The Potager

The Potager

Friday, June 29, 2012

Foodie Friday - A celery substitute

I have heard it is difficult to grow celery. I have never tried it, and I probably never will. I don't use that much celery to begin with, and during the summer I have a secret substitution that grows easily.
Swiss Chard. I particularly love Bright Lights. The colors are so amazing! If you have a garden and have never grown chard, you need to try it next year. It is easy to grow and will not bolt in the heat of summer. When small the leaves are tasty in a salad and when full size it's a cut and come again vegetable.  According to June's Cooking Light magazine, a cup of cooked chard greens has six times your daily recommended intake of vitamin K, which helps with bone health. And having just had another birthday, bone health is becoming more important to me
Chard has two parts, the sweet tasty leaves and the crunchy stem. Because they cook differently, most recipes use one part or the other. Most recipes, in fact, use the green and say things like "discard the stems". What? Throw away a perfectly yummy part of a vegetable? Never.

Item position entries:
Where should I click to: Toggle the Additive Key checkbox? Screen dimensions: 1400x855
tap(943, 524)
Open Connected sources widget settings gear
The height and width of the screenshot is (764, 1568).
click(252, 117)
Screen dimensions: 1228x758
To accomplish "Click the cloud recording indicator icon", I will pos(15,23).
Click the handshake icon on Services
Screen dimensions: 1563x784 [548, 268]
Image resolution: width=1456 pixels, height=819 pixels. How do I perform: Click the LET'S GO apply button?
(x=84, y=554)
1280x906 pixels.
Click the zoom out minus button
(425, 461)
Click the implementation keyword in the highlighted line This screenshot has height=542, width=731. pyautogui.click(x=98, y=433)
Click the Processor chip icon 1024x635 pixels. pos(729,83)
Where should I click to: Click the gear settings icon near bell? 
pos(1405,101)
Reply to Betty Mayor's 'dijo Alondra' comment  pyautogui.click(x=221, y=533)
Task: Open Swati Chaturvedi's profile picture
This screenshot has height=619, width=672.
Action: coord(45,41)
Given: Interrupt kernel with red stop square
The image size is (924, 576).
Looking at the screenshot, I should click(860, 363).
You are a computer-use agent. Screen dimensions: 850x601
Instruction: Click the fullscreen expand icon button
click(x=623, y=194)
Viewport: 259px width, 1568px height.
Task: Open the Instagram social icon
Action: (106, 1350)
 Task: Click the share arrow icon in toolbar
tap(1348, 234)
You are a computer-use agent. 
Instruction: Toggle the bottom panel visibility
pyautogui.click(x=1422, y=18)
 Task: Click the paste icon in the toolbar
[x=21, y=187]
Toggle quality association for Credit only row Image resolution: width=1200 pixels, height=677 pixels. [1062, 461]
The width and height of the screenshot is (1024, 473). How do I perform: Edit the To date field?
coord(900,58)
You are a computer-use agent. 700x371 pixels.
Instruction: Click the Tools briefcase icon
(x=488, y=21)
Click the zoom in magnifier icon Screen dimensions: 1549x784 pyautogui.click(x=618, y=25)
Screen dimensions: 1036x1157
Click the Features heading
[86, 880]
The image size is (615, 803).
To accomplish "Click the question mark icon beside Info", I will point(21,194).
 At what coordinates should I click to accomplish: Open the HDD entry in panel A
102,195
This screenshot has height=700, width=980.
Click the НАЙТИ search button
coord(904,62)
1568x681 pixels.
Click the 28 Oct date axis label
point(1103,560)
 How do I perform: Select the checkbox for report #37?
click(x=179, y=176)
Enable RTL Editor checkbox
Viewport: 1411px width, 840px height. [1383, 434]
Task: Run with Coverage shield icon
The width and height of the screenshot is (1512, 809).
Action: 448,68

## [Parts of the exercise]
A: Reproduce the rows from the line with "Toggle quality association" up to and including the line with "(x=488, y=21)", substituting "toolbox" for "briefcase" and leaving everything else as it stands.
B: Proceed with the post about Swiss chard as a celery substitute, picking up right after its last sentence.

## [Expected answers]
A:
Toggle quality association for Credit only row Image resolution: width=1200 pixels, height=677 pixels. [1062, 461]
The width and height of the screenshot is (1024, 473). How do I perform: Edit the To date field?
coord(900,58)
You are a computer-use agent. 700x371 pixels.
Instruction: Click the Tools toolbox icon
(x=488, y=21)

B:
After I use the leaves in something yummy, like White pizza topped with Garlic and Swiss Chard,
I save the stems to use within one day. There are plenty of recipes for the stems, but I also use them as a celery replacement in tuna, egg and chicken salads. Chard, like celery, is higher in sodium than most vegetables, and it is crunchy. It doesn't taste like celery (celery seems sweeter and saltier than chard to me) but when added to a salad it serves the same purpose. But more colorfully!
Simply slice and /or chop up the chard stems as you would celery for your favorite salad. Today I am making egg salad.
Do you see how beautiful they are? We could call this confetti egg salad! But we won't. It's just the color my egg salad is in the summer. Oh and this was taken before the mayo was added.
There it is, ready to eat. Yum, Yum. Next time you have chard stems left over, try using them as a celery sub. They are really good - and good for you!

2 comments:

  1. What a good idea! I grow chard and use the stems -- but I never thought of using them raw and chopped in the place of celery. Celery does not grow here (in the Memphis area -- where we are 100+ degrees all this week and next it looks like, 105 tomorrow!). Thanks for the tip!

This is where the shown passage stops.